* [Exercise data]
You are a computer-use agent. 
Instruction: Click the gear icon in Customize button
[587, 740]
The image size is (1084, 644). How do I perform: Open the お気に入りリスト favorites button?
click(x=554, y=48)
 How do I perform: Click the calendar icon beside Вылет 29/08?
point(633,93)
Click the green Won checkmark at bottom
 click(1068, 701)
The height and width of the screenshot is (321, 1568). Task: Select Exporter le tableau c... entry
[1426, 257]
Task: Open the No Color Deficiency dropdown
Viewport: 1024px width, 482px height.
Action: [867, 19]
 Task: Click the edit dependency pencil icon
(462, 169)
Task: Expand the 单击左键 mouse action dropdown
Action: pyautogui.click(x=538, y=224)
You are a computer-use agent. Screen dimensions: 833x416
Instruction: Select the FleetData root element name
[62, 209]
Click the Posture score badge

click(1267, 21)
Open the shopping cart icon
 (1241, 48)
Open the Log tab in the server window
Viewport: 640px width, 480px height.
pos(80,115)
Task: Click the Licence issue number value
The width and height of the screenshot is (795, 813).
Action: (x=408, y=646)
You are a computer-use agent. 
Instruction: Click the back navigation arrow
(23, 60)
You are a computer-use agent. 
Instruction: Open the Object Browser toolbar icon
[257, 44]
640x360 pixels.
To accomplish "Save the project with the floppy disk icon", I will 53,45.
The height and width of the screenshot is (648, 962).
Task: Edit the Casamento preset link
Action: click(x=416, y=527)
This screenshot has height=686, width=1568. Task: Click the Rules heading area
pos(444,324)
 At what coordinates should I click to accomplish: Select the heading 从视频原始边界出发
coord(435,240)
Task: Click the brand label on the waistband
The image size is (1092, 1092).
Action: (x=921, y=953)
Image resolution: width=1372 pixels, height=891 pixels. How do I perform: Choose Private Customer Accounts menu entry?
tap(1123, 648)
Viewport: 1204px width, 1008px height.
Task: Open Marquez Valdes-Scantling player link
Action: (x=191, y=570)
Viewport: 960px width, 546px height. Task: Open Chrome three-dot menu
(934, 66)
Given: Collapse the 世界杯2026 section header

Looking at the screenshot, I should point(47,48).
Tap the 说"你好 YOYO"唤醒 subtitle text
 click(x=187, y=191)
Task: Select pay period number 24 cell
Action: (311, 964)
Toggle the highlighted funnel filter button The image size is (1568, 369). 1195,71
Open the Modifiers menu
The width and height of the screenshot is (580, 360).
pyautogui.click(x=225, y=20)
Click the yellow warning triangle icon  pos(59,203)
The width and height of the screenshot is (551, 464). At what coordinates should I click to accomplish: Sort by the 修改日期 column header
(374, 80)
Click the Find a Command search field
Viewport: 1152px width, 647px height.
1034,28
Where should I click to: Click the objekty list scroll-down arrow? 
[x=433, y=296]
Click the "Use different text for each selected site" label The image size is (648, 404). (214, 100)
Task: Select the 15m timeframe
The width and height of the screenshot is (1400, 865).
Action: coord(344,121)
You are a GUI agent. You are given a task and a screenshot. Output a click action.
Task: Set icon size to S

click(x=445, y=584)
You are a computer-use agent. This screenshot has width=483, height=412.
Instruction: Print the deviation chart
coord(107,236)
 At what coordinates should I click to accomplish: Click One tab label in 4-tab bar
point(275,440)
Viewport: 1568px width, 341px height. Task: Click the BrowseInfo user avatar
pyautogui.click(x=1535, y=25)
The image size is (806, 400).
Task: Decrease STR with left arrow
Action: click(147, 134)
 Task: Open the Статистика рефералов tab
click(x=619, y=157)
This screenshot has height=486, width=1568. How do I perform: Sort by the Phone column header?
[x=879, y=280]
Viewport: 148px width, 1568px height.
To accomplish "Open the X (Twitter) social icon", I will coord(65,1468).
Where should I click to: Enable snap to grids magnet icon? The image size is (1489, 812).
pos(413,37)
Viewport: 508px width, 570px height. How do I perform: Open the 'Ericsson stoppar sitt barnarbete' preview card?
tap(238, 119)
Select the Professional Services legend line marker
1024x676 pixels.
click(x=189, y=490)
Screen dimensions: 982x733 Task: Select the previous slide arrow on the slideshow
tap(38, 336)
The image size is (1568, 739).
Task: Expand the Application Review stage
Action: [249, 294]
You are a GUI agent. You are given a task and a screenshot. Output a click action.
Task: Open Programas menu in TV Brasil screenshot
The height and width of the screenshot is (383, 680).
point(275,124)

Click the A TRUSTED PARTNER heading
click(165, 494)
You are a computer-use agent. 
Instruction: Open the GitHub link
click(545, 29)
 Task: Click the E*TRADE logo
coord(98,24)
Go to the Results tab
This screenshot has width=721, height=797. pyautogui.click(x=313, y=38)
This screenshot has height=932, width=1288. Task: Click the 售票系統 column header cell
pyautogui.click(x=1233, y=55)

* [Aim of the exercise]
Please locate every line above that contains the string "cell" and copy each one out in full. Case counts.

* [Output below]
Task: Select pay period number 24 cell
This screenshot has height=932, width=1288. Task: Click the 售票系統 column header cell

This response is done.